However, it is not the place of a layman to decipher if the benefit is still present or if circumstances have changed. This is the place of a scholar and we consult them and take advice from them because surely they are the inheritors of the prophets, we are not.

To conclude this section, Allah revealed verses of the Qur’an taking into consideration four basic principles: to removal of unneccessary difficulties, to reduce the number religious obligations, the realization of public welfare, and the realization of universal justice.


Understanding Fiqh: Foundation Stage (Pt.4)

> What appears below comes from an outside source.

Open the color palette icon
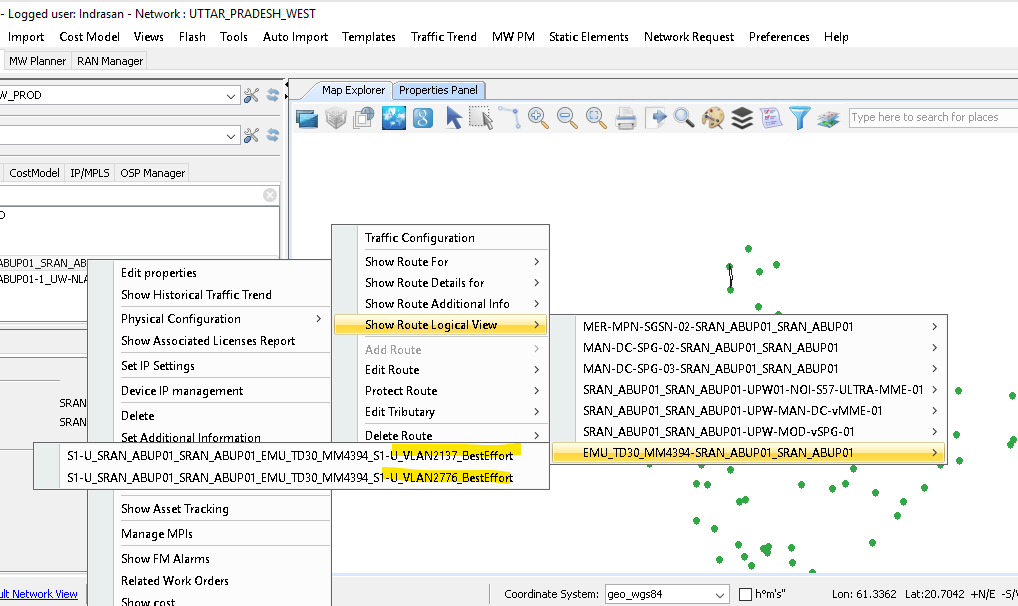This screenshot has width=1018, height=606. pos(712,118)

As we discussed in the last post, the method of legislation was primarily through the questioning of the Companions radhiAllah anhum to which Allah revealed verses to answer their inquiries or the Prophet sallalahu alayhi wasalam answered them.

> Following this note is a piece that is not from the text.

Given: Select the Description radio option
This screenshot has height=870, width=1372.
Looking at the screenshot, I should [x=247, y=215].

Its important to make clear here that the Prophet sallalalahu alayhi wasalam did not speak from his own desires; meaning, that which he answered was a type of revelation and not just from his whims and desires. This is proven in the statement of Allah:

وَمَا يَنطِقُ عَنِ الْهَوَى إِنْ هُوَ إِلَّا وَحْيٌ يُوحَى

Nor does he speak of (his own) desire. It is only an Inspiration that is inspired [ Surah Najm V.3,4]

The Basis of Legislation

The Qur’an was revealed to reform the human conditions of the Arabian Peninusla and ultimately the entire world. Thus, when Islam came it rejected all the evil which was present in the society and accepted all the good. Hence, we see that when Islam came it removed everything which was harmful to society as a whole; for example: fornication, riba (interest), alcohol, etc.

Allah says:

يَأْمُرُهُم بِالْمَعْرُوفِ وَيَنْهَاهُمْ عَنِ الْمُنكَرِ وَيُحِلُّ لَهُمُ الطَّيِّبَاتِ وَيُحَرِّمُ عَلَيْهِمُ الْخَبَآئِثَ

Who enjoins upon them what is right and forbids them what is wrong and makes lawful for them the good things and prohibits for them the evil [Surah A’raaf V.157]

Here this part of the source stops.